**EXERCISE DIRECTIONS:**
In the data below, find every line with the word "will" and copy it.

**DATA LISTING:**
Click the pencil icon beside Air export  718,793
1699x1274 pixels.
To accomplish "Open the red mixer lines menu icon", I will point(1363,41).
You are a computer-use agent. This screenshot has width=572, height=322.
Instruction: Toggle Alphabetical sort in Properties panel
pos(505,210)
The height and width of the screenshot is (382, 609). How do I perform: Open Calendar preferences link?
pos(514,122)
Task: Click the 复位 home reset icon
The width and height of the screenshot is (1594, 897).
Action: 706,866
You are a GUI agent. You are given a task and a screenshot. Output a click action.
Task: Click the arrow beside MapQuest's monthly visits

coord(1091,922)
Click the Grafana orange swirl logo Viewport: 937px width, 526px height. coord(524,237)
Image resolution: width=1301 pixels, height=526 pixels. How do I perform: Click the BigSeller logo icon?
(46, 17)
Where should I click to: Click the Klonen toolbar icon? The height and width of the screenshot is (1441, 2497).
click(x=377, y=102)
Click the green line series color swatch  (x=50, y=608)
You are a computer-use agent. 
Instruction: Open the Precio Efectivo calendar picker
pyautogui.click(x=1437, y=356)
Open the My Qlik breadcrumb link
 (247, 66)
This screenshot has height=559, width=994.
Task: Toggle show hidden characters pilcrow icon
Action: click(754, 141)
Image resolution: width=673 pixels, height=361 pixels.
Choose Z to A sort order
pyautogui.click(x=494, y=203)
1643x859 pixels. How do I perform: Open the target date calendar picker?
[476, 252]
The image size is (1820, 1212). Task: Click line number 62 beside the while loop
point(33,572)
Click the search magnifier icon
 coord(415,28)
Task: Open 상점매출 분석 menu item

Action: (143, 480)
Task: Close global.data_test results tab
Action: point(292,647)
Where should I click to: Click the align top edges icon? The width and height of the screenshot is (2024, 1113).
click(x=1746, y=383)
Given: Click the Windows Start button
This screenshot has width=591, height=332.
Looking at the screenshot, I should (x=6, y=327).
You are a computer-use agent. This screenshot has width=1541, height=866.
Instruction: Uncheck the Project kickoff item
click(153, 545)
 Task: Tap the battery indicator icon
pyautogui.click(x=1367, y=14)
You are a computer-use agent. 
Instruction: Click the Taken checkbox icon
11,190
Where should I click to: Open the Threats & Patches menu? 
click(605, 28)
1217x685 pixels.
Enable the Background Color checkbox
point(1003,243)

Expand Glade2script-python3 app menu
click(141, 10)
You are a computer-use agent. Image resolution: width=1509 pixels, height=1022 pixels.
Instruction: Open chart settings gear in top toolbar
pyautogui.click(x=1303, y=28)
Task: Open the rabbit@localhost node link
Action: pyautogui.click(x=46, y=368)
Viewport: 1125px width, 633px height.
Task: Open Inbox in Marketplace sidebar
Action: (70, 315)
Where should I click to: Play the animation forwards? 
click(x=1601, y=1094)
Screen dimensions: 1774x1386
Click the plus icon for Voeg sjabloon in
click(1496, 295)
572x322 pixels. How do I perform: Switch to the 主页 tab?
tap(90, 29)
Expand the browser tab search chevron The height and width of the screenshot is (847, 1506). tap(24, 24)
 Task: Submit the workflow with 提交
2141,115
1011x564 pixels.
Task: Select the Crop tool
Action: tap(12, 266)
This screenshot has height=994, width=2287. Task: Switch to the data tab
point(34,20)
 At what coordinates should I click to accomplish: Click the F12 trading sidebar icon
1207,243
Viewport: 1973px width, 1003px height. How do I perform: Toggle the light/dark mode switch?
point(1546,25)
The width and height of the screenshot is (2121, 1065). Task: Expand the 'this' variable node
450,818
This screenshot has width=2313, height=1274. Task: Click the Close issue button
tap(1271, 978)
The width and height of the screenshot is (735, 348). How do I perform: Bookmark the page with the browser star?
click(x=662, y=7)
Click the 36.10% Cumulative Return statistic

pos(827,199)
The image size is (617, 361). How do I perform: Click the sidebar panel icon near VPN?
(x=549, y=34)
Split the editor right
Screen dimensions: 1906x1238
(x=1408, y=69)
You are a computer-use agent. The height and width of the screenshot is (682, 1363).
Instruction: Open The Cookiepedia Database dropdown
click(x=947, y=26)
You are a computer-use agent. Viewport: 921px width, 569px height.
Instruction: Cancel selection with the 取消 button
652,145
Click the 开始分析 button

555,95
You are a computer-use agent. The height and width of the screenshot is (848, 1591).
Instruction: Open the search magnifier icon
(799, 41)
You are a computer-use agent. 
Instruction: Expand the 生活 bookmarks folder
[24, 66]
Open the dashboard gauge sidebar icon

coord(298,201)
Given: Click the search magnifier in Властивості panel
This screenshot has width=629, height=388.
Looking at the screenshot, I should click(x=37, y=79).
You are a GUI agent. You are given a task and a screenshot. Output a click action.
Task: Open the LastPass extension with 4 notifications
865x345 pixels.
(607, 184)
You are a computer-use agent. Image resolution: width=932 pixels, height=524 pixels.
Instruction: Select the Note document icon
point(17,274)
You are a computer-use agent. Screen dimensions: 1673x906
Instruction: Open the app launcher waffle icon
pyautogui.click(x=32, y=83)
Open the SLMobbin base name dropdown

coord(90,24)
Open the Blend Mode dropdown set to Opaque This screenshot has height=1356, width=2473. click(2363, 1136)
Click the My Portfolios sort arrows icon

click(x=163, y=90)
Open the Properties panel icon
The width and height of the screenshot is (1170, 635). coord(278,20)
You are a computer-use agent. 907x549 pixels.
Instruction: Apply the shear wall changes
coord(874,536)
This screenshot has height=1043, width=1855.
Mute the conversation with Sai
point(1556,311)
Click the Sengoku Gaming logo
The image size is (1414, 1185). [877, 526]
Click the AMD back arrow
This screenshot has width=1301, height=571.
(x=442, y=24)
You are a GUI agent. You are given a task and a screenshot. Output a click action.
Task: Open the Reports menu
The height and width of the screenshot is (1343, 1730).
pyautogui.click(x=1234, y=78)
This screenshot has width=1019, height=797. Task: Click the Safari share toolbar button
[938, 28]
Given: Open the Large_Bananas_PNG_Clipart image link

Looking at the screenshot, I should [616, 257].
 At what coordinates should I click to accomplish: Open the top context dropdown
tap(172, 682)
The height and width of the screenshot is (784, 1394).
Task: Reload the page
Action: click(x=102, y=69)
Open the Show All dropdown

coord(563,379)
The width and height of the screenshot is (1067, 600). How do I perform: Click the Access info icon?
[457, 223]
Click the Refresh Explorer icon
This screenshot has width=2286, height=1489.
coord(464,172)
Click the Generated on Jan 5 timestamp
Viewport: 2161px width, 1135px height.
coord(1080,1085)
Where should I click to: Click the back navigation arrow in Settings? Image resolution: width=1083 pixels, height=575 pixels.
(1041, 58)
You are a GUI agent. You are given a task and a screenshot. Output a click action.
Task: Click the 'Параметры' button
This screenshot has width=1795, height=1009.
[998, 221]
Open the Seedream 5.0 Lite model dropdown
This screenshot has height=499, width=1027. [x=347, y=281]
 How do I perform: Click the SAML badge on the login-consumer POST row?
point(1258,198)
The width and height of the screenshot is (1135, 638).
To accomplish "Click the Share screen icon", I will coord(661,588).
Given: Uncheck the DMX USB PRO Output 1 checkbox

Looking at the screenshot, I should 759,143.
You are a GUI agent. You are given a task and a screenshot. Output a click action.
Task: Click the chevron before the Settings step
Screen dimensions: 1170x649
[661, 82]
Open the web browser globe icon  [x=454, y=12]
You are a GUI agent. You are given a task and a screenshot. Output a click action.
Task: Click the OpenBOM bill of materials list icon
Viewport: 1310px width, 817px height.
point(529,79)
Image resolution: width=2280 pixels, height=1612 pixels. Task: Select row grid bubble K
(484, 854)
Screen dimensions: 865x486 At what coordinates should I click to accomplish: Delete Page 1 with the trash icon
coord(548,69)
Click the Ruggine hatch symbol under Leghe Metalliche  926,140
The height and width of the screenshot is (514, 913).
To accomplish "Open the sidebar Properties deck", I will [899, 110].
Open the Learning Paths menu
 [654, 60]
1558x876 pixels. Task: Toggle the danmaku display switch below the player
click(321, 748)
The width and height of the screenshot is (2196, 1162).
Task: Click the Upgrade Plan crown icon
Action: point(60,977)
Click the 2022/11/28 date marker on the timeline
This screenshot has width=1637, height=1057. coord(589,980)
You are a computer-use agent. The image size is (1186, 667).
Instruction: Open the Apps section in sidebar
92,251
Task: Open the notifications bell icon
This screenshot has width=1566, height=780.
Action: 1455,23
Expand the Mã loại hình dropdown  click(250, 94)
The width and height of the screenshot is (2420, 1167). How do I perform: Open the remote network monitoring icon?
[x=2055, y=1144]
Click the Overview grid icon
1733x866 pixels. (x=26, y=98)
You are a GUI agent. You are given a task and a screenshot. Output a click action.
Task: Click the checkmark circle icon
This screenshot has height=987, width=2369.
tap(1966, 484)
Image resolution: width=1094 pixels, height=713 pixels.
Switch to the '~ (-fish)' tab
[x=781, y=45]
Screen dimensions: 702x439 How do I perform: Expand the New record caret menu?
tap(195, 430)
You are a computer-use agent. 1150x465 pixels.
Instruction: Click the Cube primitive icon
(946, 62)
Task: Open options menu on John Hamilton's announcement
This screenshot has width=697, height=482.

**SOLUTION TO THE EXERCISE:**
To accomplish "Open the red mixer lines menu icon", I will point(1363,41).
To accomplish "Click the Share screen icon", I will coord(661,588).
To accomplish "Open the sidebar Properties deck", I will [899, 110].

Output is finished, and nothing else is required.